**Data for this exercise**
+++
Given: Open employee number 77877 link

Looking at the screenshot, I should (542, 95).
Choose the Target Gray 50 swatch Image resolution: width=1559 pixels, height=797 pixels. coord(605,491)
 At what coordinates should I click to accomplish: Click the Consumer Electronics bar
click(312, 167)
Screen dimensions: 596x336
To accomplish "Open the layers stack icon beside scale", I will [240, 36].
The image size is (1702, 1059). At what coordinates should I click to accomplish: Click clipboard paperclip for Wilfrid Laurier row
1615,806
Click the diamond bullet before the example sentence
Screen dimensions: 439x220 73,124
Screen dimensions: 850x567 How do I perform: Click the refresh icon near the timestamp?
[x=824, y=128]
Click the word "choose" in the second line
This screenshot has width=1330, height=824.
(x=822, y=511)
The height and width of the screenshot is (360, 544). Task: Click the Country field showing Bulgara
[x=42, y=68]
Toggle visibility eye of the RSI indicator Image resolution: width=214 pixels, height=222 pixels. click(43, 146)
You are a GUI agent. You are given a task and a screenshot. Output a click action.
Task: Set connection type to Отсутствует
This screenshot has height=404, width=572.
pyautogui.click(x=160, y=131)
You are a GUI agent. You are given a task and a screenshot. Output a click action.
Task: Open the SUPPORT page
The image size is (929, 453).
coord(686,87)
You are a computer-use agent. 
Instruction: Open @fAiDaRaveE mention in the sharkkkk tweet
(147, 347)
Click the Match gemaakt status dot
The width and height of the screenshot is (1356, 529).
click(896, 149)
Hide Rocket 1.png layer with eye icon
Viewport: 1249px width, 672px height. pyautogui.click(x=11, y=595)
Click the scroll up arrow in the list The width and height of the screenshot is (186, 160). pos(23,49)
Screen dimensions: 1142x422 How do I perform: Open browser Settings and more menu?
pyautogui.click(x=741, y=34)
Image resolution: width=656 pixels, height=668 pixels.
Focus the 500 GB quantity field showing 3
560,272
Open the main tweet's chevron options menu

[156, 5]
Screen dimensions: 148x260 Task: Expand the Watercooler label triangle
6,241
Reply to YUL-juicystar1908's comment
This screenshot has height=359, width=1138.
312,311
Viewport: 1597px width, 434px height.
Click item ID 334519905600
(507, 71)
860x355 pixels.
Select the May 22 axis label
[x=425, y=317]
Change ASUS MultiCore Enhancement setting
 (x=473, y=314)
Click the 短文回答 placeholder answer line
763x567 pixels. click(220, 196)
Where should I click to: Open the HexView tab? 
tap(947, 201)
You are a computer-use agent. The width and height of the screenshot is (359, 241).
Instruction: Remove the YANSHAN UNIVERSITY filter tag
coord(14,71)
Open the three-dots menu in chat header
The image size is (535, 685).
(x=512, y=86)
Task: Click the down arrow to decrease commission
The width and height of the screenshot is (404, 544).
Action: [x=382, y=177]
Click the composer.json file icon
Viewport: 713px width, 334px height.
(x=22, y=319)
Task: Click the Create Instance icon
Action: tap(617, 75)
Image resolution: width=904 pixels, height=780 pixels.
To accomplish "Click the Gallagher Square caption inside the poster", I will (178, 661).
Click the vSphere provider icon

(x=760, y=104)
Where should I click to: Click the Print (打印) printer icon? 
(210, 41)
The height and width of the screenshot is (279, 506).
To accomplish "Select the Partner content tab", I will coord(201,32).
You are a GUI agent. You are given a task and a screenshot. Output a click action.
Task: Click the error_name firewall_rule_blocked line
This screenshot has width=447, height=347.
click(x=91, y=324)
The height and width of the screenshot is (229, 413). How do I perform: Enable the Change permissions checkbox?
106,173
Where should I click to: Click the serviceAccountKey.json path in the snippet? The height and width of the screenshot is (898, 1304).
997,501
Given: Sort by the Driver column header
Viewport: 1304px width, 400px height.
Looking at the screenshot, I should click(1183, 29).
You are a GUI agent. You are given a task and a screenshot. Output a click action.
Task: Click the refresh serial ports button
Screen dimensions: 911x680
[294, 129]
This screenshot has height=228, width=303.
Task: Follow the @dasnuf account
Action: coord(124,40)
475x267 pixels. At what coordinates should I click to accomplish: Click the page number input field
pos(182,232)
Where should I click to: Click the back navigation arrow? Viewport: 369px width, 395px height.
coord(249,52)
+++
**Work order**
A word-for-word transcription of the data above is required.

**Answer below**
Given: Open employee number 77877 link

Looking at the screenshot, I should (542, 95).
Choose the Target Gray 50 swatch Image resolution: width=1559 pixels, height=797 pixels. coord(605,491)
 At what coordinates should I click to accomplish: Click the Consumer Electronics bar
click(312, 167)
Screen dimensions: 596x336
To accomplish "Open the layers stack icon beside scale", I will [240, 36].
The image size is (1702, 1059). At what coordinates should I click to accomplish: Click clipboard paperclip for Wilfrid Laurier row
1615,806
Click the diamond bullet before the example sentence
Screen dimensions: 439x220 73,124
Screen dimensions: 850x567 How do I perform: Click the refresh icon near the timestamp?
[x=824, y=128]
Click the word "choose" in the second line
This screenshot has width=1330, height=824.
(x=822, y=511)
The height and width of the screenshot is (360, 544). Task: Click the Country field showing Bulgara
[x=42, y=68]
Toggle visibility eye of the RSI indicator Image resolution: width=214 pixels, height=222 pixels. click(43, 146)
You are a GUI agent. You are given a task and a screenshot. Output a click action.
Task: Set connection type to Отсутствует
This screenshot has height=404, width=572.
pyautogui.click(x=160, y=131)
You are a GUI agent. You are given a task and a screenshot. Output a click action.
Task: Open the SUPPORT page
The image size is (929, 453).
coord(686,87)
You are a computer-use agent. 
Instruction: Open @fAiDaRaveE mention in the sharkkkk tweet
(147, 347)
Click the Match gemaakt status dot
The width and height of the screenshot is (1356, 529).
click(896, 149)
Hide Rocket 1.png layer with eye icon
Viewport: 1249px width, 672px height. pyautogui.click(x=11, y=595)
Click the scroll up arrow in the list The width and height of the screenshot is (186, 160). pos(23,49)
Screen dimensions: 1142x422 How do I perform: Open browser Settings and more menu?
pyautogui.click(x=741, y=34)
Image resolution: width=656 pixels, height=668 pixels.
Focus the 500 GB quantity field showing 3
560,272
Open the main tweet's chevron options menu

[156, 5]
Screen dimensions: 148x260 Task: Expand the Watercooler label triangle
6,241
Reply to YUL-juicystar1908's comment
This screenshot has height=359, width=1138.
312,311
Viewport: 1597px width, 434px height.
Click item ID 334519905600
(507, 71)
860x355 pixels.
Select the May 22 axis label
[x=425, y=317]
Change ASUS MultiCore Enhancement setting
 (x=473, y=314)
Click the 短文回答 placeholder answer line
763x567 pixels. click(220, 196)
Where should I click to: Open the HexView tab? 
tap(947, 201)
You are a computer-use agent. The width and height of the screenshot is (359, 241).
Instruction: Remove the YANSHAN UNIVERSITY filter tag
coord(14,71)
Open the three-dots menu in chat header
The image size is (535, 685).
(x=512, y=86)
Task: Click the down arrow to decrease commission
The width and height of the screenshot is (404, 544).
Action: [x=382, y=177]
Click the composer.json file icon
Viewport: 713px width, 334px height.
(x=22, y=319)
Task: Click the Create Instance icon
Action: tap(617, 75)
Image resolution: width=904 pixels, height=780 pixels.
To accomplish "Click the Gallagher Square caption inside the poster", I will (178, 661).
Click the vSphere provider icon

(x=760, y=104)
Where should I click to: Click the Print (打印) printer icon? 
(210, 41)
The height and width of the screenshot is (279, 506).
To accomplish "Select the Partner content tab", I will coord(201,32).
You are a GUI agent. You are given a task and a screenshot. Output a click action.
Task: Click the error_name firewall_rule_blocked line
This screenshot has width=447, height=347.
click(x=91, y=324)
The height and width of the screenshot is (229, 413). How do I perform: Enable the Change permissions checkbox?
106,173
Where should I click to: Click the serviceAccountKey.json path in the snippet? The height and width of the screenshot is (898, 1304).
997,501
Given: Sort by the Driver column header
Viewport: 1304px width, 400px height.
Looking at the screenshot, I should click(1183, 29).
You are a GUI agent. You are given a task and a screenshot. Output a click action.
Task: Click the refresh serial ports button
Screen dimensions: 911x680
[294, 129]
This screenshot has height=228, width=303.
Task: Follow the @dasnuf account
Action: coord(124,40)
475x267 pixels. At what coordinates should I click to accomplish: Click the page number input field
pos(182,232)
Where should I click to: Click the back navigation arrow? Viewport: 369px width, 395px height.
coord(249,52)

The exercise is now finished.